▶ _Supplied passage_:

####

Thread (103 messages) 103 messages, 15 authors, 2024-01-16

Re: [PATCH v3 46/57] perf: Simplify pmu_dev_alloc()

From: Greg KH <gregkh@linuxfoundation.org>
Date: 2023-06-12 12:18:12
Also in: dmaengine, linux-kbuild, linux-perf-users, lkml, llvm, rcu

On Mon, Jun 12, 2023 at 11:44:00AM +0200, Peter Zijlstra wrote:
On Mon, Jun 12, 2023 at 11:07:59AM +0200, Peter Zijlstra wrote:
quoted
Signed-off-by: Peter Zijlstra (Intel) <peterz@infradead.org>
---
 kernel/events/core.c |   65 ++++++++++++++++++++++++---------------------------
 1 file changed, 31 insertions(+), 34 deletions(-)
--- a/kernel/events/core.c
+++ b/kernel/events/core.c
@@ -11285,49 +11285,46 @@ static void pmu_dev_release(struct devic
 
 static int pmu_dev_alloc(struct pmu *pmu)
 {
+	int ret;
 
+	struct device *dev __free(put_device) =
+		kzalloc(sizeof(struct device), GFP_KERNEL);
+	if (!dev)
+		return -ENOMEM;
 
+	dev->groups = pmu->attr_groups;
+	device_initialize(dev);
 
+	dev_set_drvdata(dev, pmu);
+	dev->bus = &pmu_bus;
+	dev->release = pmu_dev_release;
 
+	ret = dev_set_name(dev, "%s", pmu->name);
 	if (ret)
+		return ret;
 
+	ret = device_add(dev);
 	if (ret)

####

▶ _Given information_:
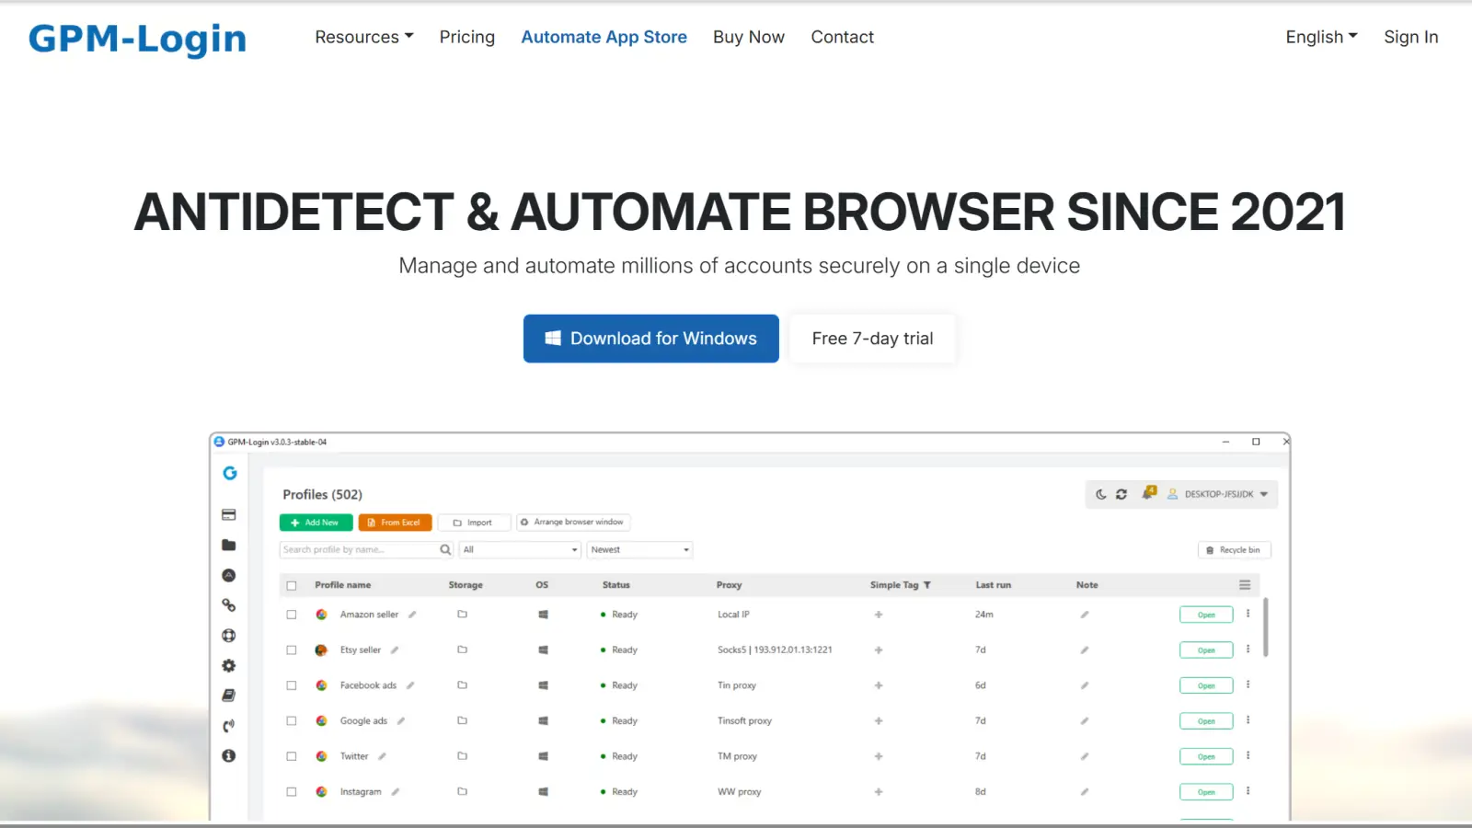
Task: Go to the Automate App Store page
Action: 604,37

####

▶ _Problems_:
A. From the patch message, extract everything from "On Mon, Jun 12, 2023 at 11:44:00AM" down to "pmu_dev_alloc(struct pmu *pmu)".
B. Using the patch message, decide whether each statement agrees with it, and give yes or no along with the exact words that settle it: (i) the message was sent by Greg KH; (ii) the patch changes two files; (iii) the patch deletes more lines than it inserts.

▶ _Responses by task_:
A.
On Mon, Jun 12, 2023 at 11:44:00AM +0200, Peter Zijlstra wrote:
On Mon, Jun 12, 2023 at 11:07:59AM +0200, Peter Zijlstra wrote:
quoted
Signed-off-by: Peter Zijlstra (Intel) <peterz@infradead.org>
---
 kernel/events/core.c |   65 ++++++++++++++++++++++++---------------------------
 1 file changed, 31 insertions(+), 34 deletions(-)
--- a/kernel/events/core.c
+++ b/kernel/events/core.c
@@ -11285,49 +11285,46 @@ static void pmu_dev_release(struct devic
 
 static int pmu_dev_alloc(struct pmu *pmu)

B.
(i) Yes: "From: Greg KH <gregkh@linuxfoundation.org>"
(ii) No: "1 file changed"
(iii) Yes: "31 insertions(+), 34 deletions(-)"